La dépendance automobile en milieu rural, une fatalité ?

Le mouvement social le plus réfléchissant souligne l’hypersensibilité du rapport à la voiture dans les milieux périurbains ou ruraux. Comment se passer d’elle en effet, lorsque les gares ont fermé, les services publics et les petits commerces également ? Pourtant, cette situation ne semble pas une fatalité. Cet article de Reporterre montre comment d’autres pays européens ont réouvert des lignes ferroviaires en milieu rural… quand nous ne cessons d’en fermer. Certains objectent que ces pays ont une toute autre densité de population en milieu rural et un autre tissu industriel. A voir. Mais ce qui est certain, c’est qu’en supprimant les infrastructures, on ne risque pas de densifier la population : l’œuf, la poule, la volonté, tout ça.
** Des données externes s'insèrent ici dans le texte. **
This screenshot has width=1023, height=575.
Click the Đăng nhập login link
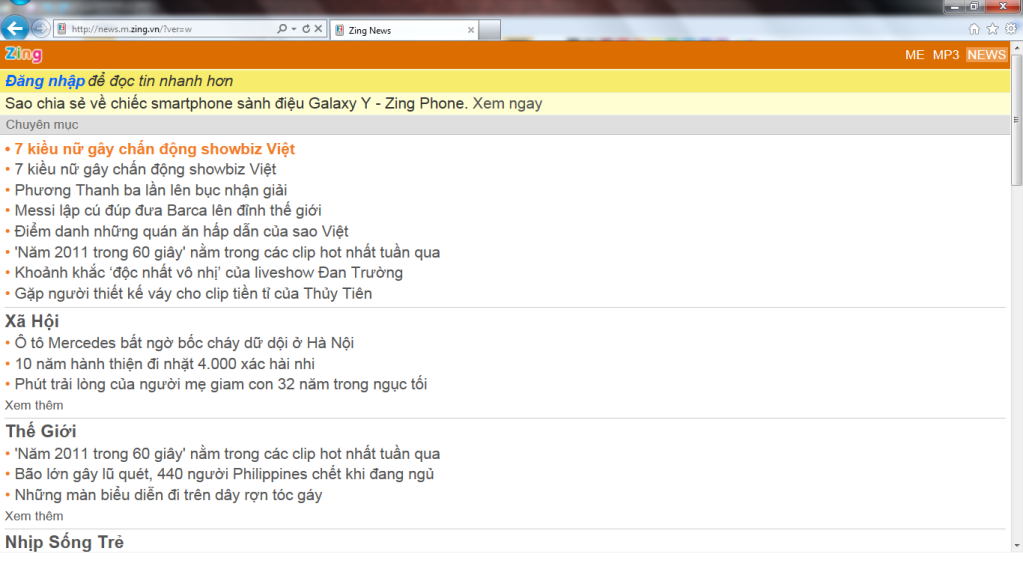[x=45, y=81]
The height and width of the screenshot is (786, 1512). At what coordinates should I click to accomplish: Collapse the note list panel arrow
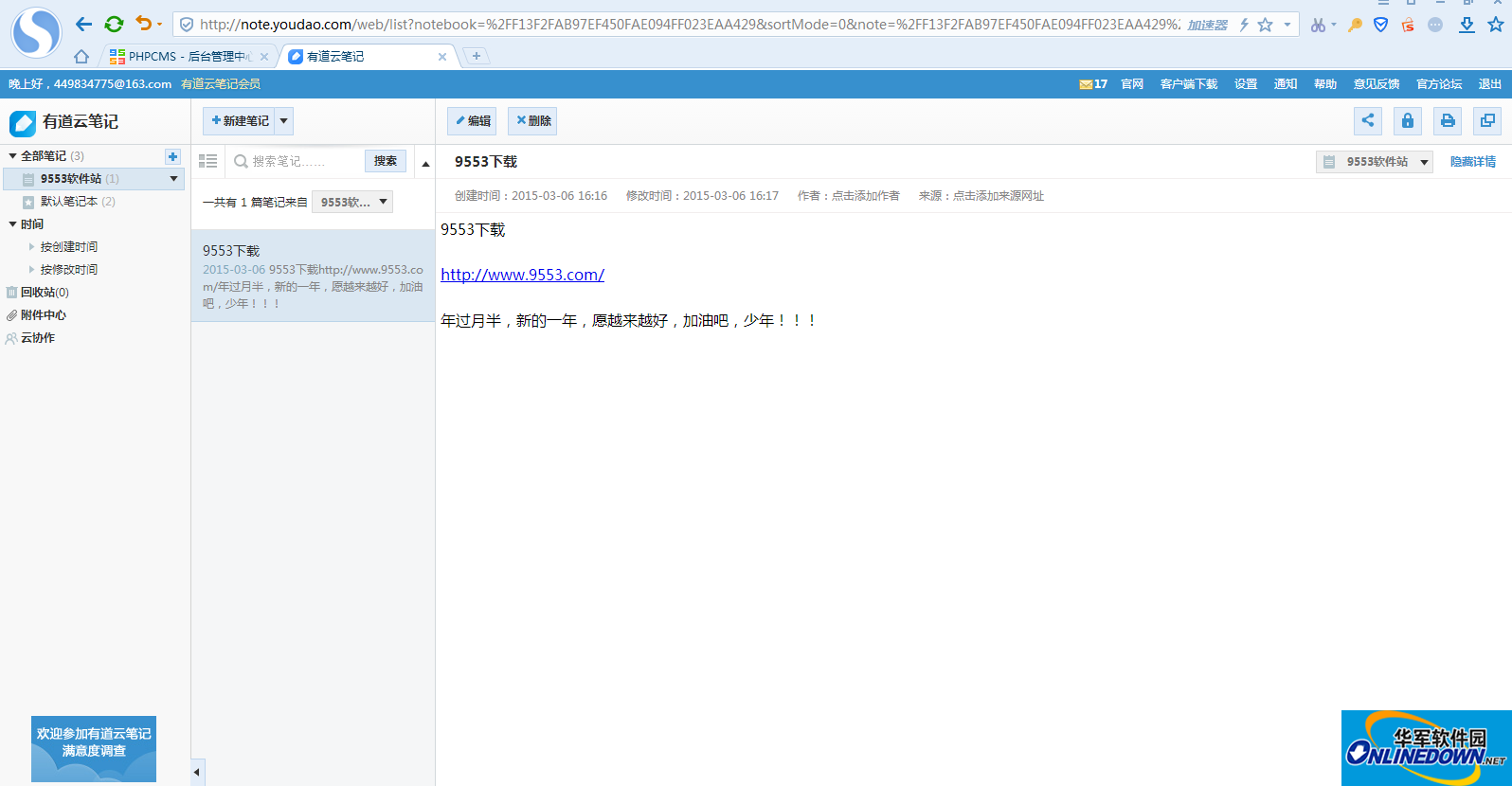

Le sous-développement des transports publics dans les zones périurbaines et rurales n’est pas une fatalité.(…) Depuis la réforme ferroviaire de 1995, l’Allemagne a rouvert 600 km de petites lignes et 300 gares. Et près de 300 km sont actuellement en cours de remise en service. Le seul Land de Rhénanie-Palatinat a relancé onze lignes qui avaient été fermées au trafic, pour remailler son réseau régional. Cette tendance concerne des lignes en zone urbanisée mais aussi bien des lignes en milieu rural — à l’exemple des cinq branches (15 à 20 km chacune) desservant petites villes et villages dans le Wurtemberg autour de Stuttgart, dont certaines abandonnées depuis trente ans.